▶ LO QUE SE PIDE
¿Puedes reproducir el relato de abajo empezando en las palabras "El tercero fue" y terminando después de "planta menos dos.", pero renombrando a "Fernando" como "Ramón"?

▶ SECCIÓN DEL DOCUMENTO
╭──
En la carrera por la supervivencia Vicente Estrada era el segundo. Al preguntarle por su edad, el hombre responde orgulloso:
—66 años.
Luis Miguel, a su lado, le interrumpe, le contradice:
—No mientas Vicente. Tú tienes dos días. Has vuelto a nacer.
Y es que, contado por él mismo, que Vicente haya sobrevivido no tiene ninguna explicación. Su coche empezó a flotar con el morro hacia arriba en el garaje y cuando todavía el agua no cubría la ventanilla, pudo bajarla con el motor encendido. Antes de escapar, su instinto de supervivencia le hizo pensar que debía abrocharse la chaqueta para que se le pegara al cuerpo y nadar más cómodo. Salió de espaldas, agarrándose al techo del vehículo. Había conseguido llegar hasta la rampa de salida y el agua lo arrolló hacia abajo de nuevo. Entonces pensó en agarrarse a los cables de electricidad del techo mientras sacaba la cabeza en los diez centímetros que quedaban sin cubrir. “Me dio cosa romperlos, no te creas”, reconoce. Escapó sano y salvo.
El tercero fue Fernando, un hombre que trabajaba en Consum y del que Vicente no acierta a recordar su cargo. “Él era el que iba a todas las inauguraciones de tiendas. Acababa de llegar de Barcelona”, comenta. Fernando era mayor, elegante, con barba. “Lo último que me dijo fue que se quería prejubilar, y que le dieran por saco al trabajo”, rememora. El lunes y el martes Fernando teletrabajó. Su vivienda está a 100 metros del supermercado. Solo salió para salvar su coche, un Hyundai blanco que nunca pasó de la planta menos dos.
╰──
(Un bloque de datos)
╭──
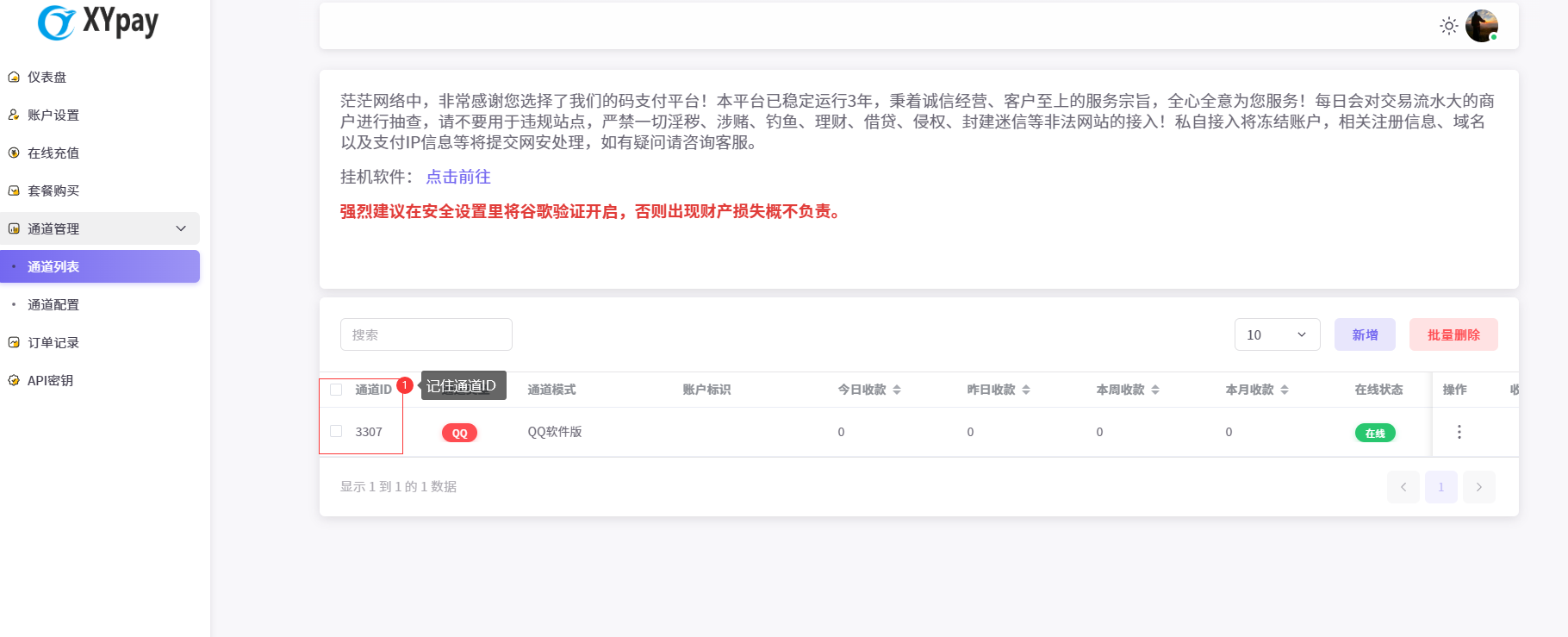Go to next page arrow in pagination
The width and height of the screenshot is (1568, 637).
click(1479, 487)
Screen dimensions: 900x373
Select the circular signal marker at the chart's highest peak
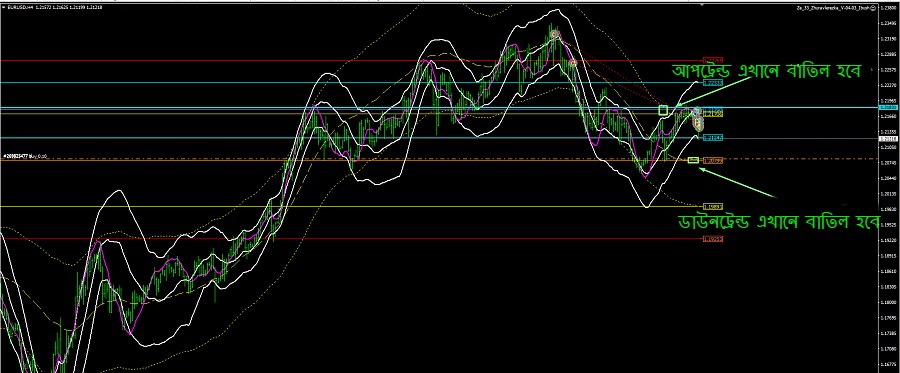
╰──
▶ EL RESULTADO
El tercero fue Ramón, un hombre que trabajaba en Consum y del que Vicente no acierta a recordar su cargo. “Él era el que iba a todas las inauguraciones de tiendas. Acababa de llegar de Barcelona”, comenta. Ramón era mayor, elegante, con barba. “Lo último que me dijo fue que se quería prejubilar, y que le dieran por saco al trabajo”, rememora. El lunes y el martes Ramón teletrabajó. Su vivienda está a 100 metros del supermercado. Solo salió para salvar su coche, un Hyundai blanco que nunca pasó de la planta menos dos.